Start of Supplied information
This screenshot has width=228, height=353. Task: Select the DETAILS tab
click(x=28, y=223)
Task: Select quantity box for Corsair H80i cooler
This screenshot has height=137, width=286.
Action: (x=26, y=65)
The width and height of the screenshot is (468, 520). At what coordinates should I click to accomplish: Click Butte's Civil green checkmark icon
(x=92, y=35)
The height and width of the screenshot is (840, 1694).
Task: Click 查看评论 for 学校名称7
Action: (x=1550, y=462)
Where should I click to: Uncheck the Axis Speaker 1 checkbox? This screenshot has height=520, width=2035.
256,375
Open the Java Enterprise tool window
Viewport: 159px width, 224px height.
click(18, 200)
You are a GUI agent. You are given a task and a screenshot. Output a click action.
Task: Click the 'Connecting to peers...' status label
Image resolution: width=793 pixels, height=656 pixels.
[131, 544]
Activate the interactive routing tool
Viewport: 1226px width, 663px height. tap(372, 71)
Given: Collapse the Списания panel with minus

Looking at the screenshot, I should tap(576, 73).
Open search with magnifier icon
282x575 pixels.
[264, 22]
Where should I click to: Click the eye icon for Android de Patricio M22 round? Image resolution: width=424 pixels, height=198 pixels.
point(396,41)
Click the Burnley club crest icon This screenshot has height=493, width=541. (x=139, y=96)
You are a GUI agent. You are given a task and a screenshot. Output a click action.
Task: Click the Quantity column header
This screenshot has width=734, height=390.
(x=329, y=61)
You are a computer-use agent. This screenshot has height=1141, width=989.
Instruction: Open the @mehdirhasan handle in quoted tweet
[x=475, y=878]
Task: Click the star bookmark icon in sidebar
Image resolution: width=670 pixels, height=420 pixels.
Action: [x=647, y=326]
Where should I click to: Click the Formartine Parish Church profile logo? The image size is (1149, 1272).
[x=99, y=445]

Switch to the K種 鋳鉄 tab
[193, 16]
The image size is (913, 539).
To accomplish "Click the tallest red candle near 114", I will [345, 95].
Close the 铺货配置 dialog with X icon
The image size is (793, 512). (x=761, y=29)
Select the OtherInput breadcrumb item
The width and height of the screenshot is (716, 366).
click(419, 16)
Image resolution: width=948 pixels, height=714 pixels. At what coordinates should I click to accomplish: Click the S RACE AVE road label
End of Supplied information
> **Exercise**: Could you copy out all the material word for word?

> **Task solution**:
This screenshot has width=228, height=353. Task: Select the DETAILS tab
click(x=28, y=223)
Task: Select quantity box for Corsair H80i cooler
This screenshot has height=137, width=286.
Action: (x=26, y=65)
The width and height of the screenshot is (468, 520). At what coordinates should I click to accomplish: Click Butte's Civil green checkmark icon
(x=92, y=35)
The height and width of the screenshot is (840, 1694).
Task: Click 查看评论 for 学校名称7
Action: (x=1550, y=462)
Where should I click to: Uncheck the Axis Speaker 1 checkbox? This screenshot has height=520, width=2035.
256,375
Open the Java Enterprise tool window
Viewport: 159px width, 224px height.
click(18, 200)
You are a GUI agent. You are given a task and a screenshot. Output a click action.
Task: Click the 'Connecting to peers...' status label
Image resolution: width=793 pixels, height=656 pixels.
[131, 544]
Activate the interactive routing tool
Viewport: 1226px width, 663px height. tap(372, 71)
Given: Collapse the Списания panel with minus

Looking at the screenshot, I should tap(576, 73).
Open search with magnifier icon
282x575 pixels.
[264, 22]
Where should I click to: Click the eye icon for Android de Patricio M22 round? Image resolution: width=424 pixels, height=198 pixels.
point(396,41)
Click the Burnley club crest icon This screenshot has height=493, width=541. (x=139, y=96)
You are a GUI agent. You are given a task and a screenshot. Output a click action.
Task: Click the Quantity column header
This screenshot has width=734, height=390.
(x=329, y=61)
You are a computer-use agent. This screenshot has height=1141, width=989.
Instruction: Open the @mehdirhasan handle in quoted tweet
[x=475, y=878]
Task: Click the star bookmark icon in sidebar
Image resolution: width=670 pixels, height=420 pixels.
Action: [x=647, y=326]
Where should I click to: Click the Formartine Parish Church profile logo? The image size is (1149, 1272).
[x=99, y=445]

Switch to the K種 鋳鉄 tab
[193, 16]
The image size is (913, 539).
To accomplish "Click the tallest red candle near 114", I will [345, 95].
Close the 铺货配置 dialog with X icon
The image size is (793, 512). (x=761, y=29)
Select the OtherInput breadcrumb item
The width and height of the screenshot is (716, 366).
click(419, 16)
Image resolution: width=948 pixels, height=714 pixels. At what coordinates should I click to accomplish: Click the S RACE AVE road label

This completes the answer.